Lesetext:
# SUCHE: Schönen See in Schweden - Hecht/Zander



## dasBo87 (2. August 2010)

Moin, Moin...

ich suche nach einem Haus an nem schönen See in Schweden, zum Hecht/Zander angeln. Der See sollte nicht so groß sein wie z.B. der Bolmen. Habe mir schon ein paar angeguckt wie z.B. den "Hindsen" und "Ömmern", aber scheinen nicht so gut für Zander zu sein. Kann mir wer einen empfehlen, wo man gute Chancen auf größere Hechte/Zander hat?! (Ich weiß das man die Fanggarantie nie mitbuchen kann und es Wetter/Jahres abhängig ist - Urlaub im Herbst). 

War letztes Jahr am "Unnen" und haben nur Zwerge gefangen! 26 Hechte 40-70cm und 6 Zander 45-65cm...
Wir wollten dieses Jahr doch etwas größere fangen... 

Vielleicht kann mir wer weiterhelfen und mir Tips für ein schönes Gewässer geben...

Danke!

Gruß Bo!


----------



## daniel_ (2. August 2010)

*AW: SUCHE: Schönen See in Schweden - Hecht/Zander*

Da fallen  mir gleich einige ein:
Vidöstern, Flaren, Furen...
Die sind alle bei Värnamo..
Ansonsten gibts auch im Rusken einige..


----------



## alfons58 (3. August 2010)

*AW: SUCHE: Schönen See in Schweden - Hecht/Zander*

Hallo komme gerade aus Schweden zurück, kann Dir den Straken empfehlen, nähe Motala. Hechte und Barsche. Hatten hier ein Fereinhaus. Einer meiner schönsten Urlaube und Angeltechnisch gesehen, einer meiner erfogreichsten. Waren jeden Tag für drei bis vier Stunden Angeln. Minimum drei bis vier Hechte( ca. 60 bis 95 cm) obwohl wir überwiegend auf Barsch gingen. Kapitalster Barsch 42 cm 0,8 Kg Kapitalster Hecht 95 cm und das bei einer Tagestemperatur von 33,5° und Wassertemperatur 24,5°. Franz Beckenbauer würde sagen a Traum.

Datenblock:

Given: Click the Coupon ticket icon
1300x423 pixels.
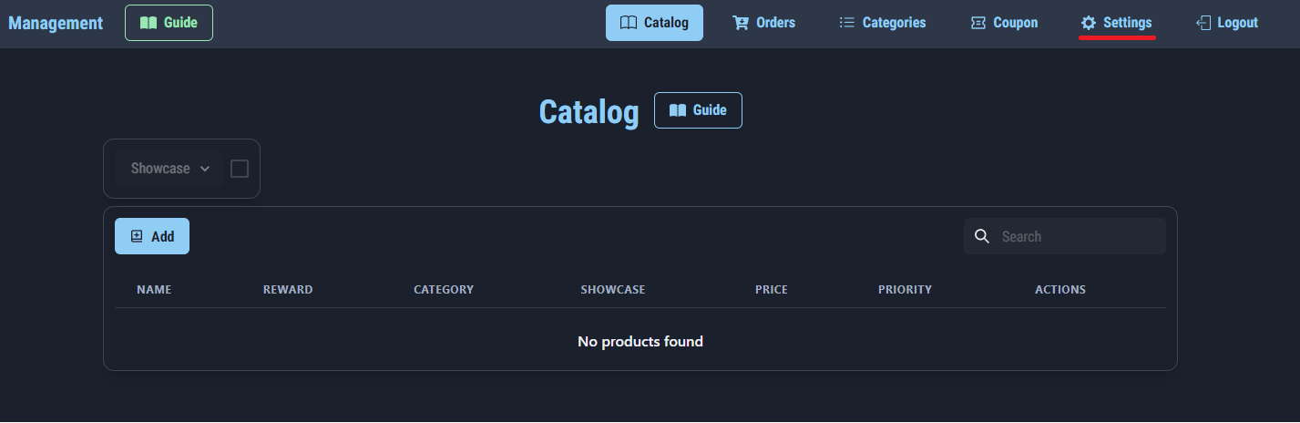Looking at the screenshot, I should pyautogui.click(x=978, y=23).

Arbeitsauftrag 1: Fasse im Lesetext den Absatz, der mit „Hallo komme gerade aus Schweden zurück“ beginnt, als kurze Stichpunktliste zusammen, ohne seine wichtigsten Angaben wegzulassen.
Arbeitsauftrag 2: Liefere eine Fortsetzung des Lesetexts über die Suche nach einem Angelsee in Schweden, die direkt an seinen letzten Satz anschließt.
Das Material spielt dabei keine Rolle.

Richtige Lösung 1:
- Empfehlung: der Straken in der Nähe von Motala, mit Hechten und Barschen
- Unterkunft: ein Ferienhaus am See
- Bewertung: einer der schönsten und beim Angeln erfolgreichsten Urlaube
- Angelzeit: jeden Tag drei bis vier Stunden
- Fang: täglich mindestens drei bis vier Hechte von etwa 60 bis 95 cm, obwohl meist auf Barsch geangelt wurde
- Größter Barsch: 42 cm, 0,8 kg
- Größter Hecht: 95 cm, gefangen bei 33,5° Lufttemperatur und 24,5° Wassertemperatur

Richtige Lösung 2:
Viel Petri Heil 

Alfons#h


----------



## dasBo87 (3. August 2010)

*AW: SUCHE: Schönen See in Schweden - Hecht/Zander*

@Alfons:
Hast du evtl. mehr Infos über den See und über welche Vermittlung lief es?

Was haltet ihr vom See "Kösen" (neben dem Bolmen)?


----------



## alfons58 (6. August 2010)

*AW: SUCHE: Schönen See in Schweden - Hecht/Zander*

Habe es über www.Interchalet.de gebucht. Aber, habe die Adresse des Besitzers. Reich ich Dir nach. Nun, der See ist ca. 8km lang und sieht aus wie ein "H" wenn du Googelearth hast dan gib mal Stora Boda (29 oder 25) ein. Dann kannst du dir Ihn anschauen. Ein wunderschöner Waldsee, (wie fast alle Seen in Schweden#6) durchschnittliche Tiefe 2,50 bis 3 meter. Wasser bräunlich gefärbt aber klar. Naturerlebnis pur. Hatten drei mal Begegnung mit Elchen. Unsere Unterkunft war ein ehemaliges königliches Jagdhaus. Sehr sehr rustikal, wir wollten es aber so.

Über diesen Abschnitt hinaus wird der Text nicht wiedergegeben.